Squares 1, 2
The squares (depth 1.0–1.8 m) were adjacent to each other and separated by a balk (Fig. 2). Five geomorphologic strata were identified (top to bottom): the surface level, consisting of light brown soil and brown agricultural soil (1), a grayish brown old soil [paleosol] (2), reddish brown clayey hamra (3), grayish brown clayey hamra (4), and brown to yellowish brown sandy hamra, devoid of finds (5). Ancient remains were discovered in Strata 3 and 4. The base elevation of the archaeological horizon, which consisted of two phases, was c. 12 m above sea level.
Late Phase. A room (L116; min. dimensions 3×4 m), delimited by three walls that were built of small to medium-sized kurkar, was discovered. The walls were preserved as foundations only (W108, W110/117, W118; Fig. 3); Wall 118 continued to the northeast. Another wall (W120) was exposed south of the room, at the southern end of Square 2. Fragments of pottery vessels were uncovered west of W108 and east of W110; hence, the room was probably part of a building that extended to the south, west and north. Numerous potsherds and fragments of stone vessels were found in Room 116, including bowls, cooking pots, store jars and jugs that mostly dated to the Roman period (see below).
Early Phase. This layer contained potsherds and the late phase was built it. In addition to the pottery types that appeared in the late phase, the potsherds recovered from this phase dated to the Persian and Hellenistic periods.
Squares 3, 4
The squares (depth 0.8–1.4 m; Fig. 4) were adjacent to one another. Three geomorphological strata were identified (top to bottom): the surface level that consisted of brown agricultural soil (1), dark gray soil that contained organic material (2) and reddish brown clayey hamra at the bottom of which was sandy hamra (3).
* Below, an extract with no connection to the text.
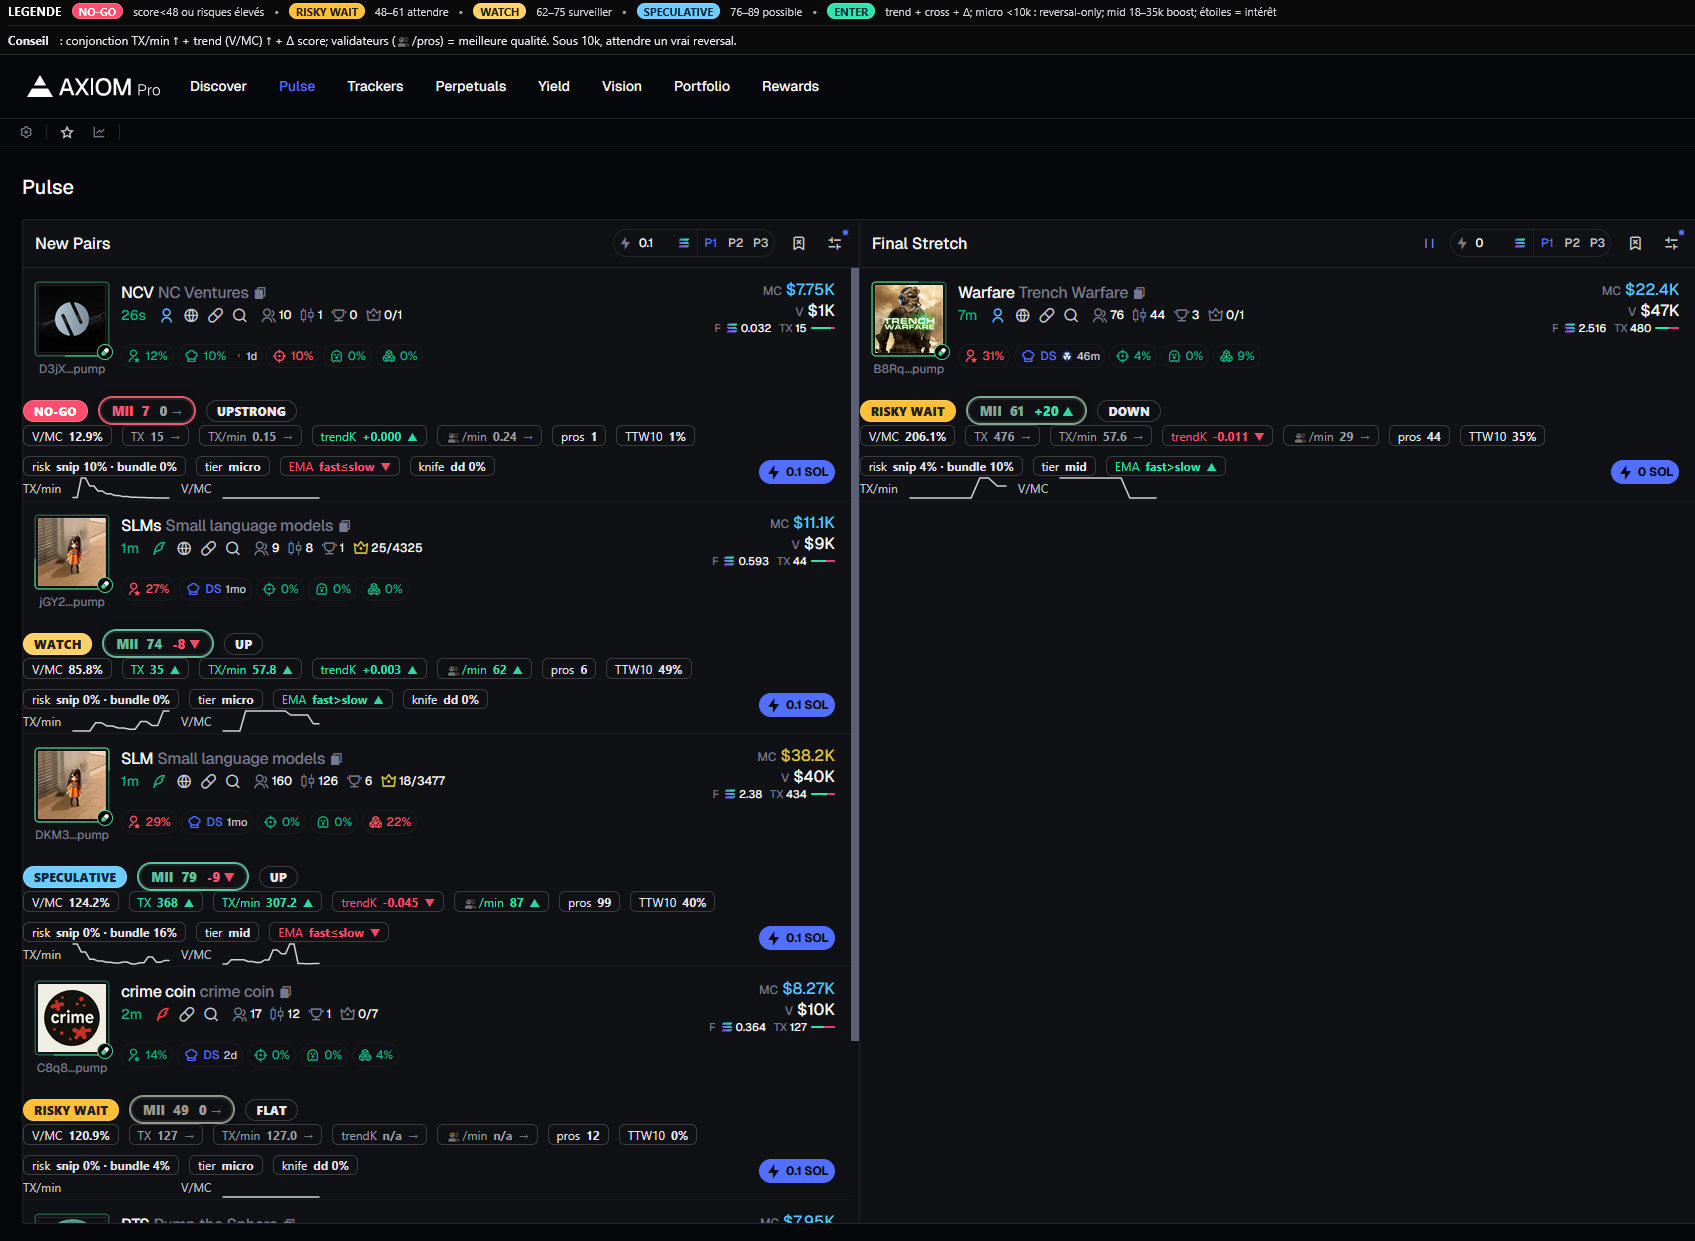This screenshot has width=1695, height=1241.
Task: Open the chart icon in the top toolbar
Action: coord(99,131)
The base elevation of the archaeological horizon was c. 11.5 m above sea level, within the clayey hamra layer (3).
A number of medium-sized stones, whose nature is unclear, were discovered in disarrangement and several worn potsherds that mostly dated to the Roman period were found.
Most of the pottery vessels dated from the Early Roman period (end of first century BCE–first century CE) to the Middle Roman period (end of first century CE–second century CE), including mostly cooking vessels (Fig. 5:1–6) and store jars (Fig. 5:7–13). Unfortunately, it was not possible to date the ceramic assemblage and the architectural remains in Squares 1 and 2 more precisely.
A number of potsherds that dated to the Persian and Hellenistic periods were found. These included a mortarium (Fig. 6:1), characteristic of the Persian period (sixth–fourth centuries BCE); a Black Glazed Molded bowl (Fig. 6:2) and a cooking pot (Fig. 6:5) from the early phase of the Hellenistic period (third century BCE), as well as hemispheric bowls (Fig. 6:3, 4) and jars (Fig. 6:6–10) from the later phase of the Hellenistic period (second century BCE), some of which continued into the Early Roman period.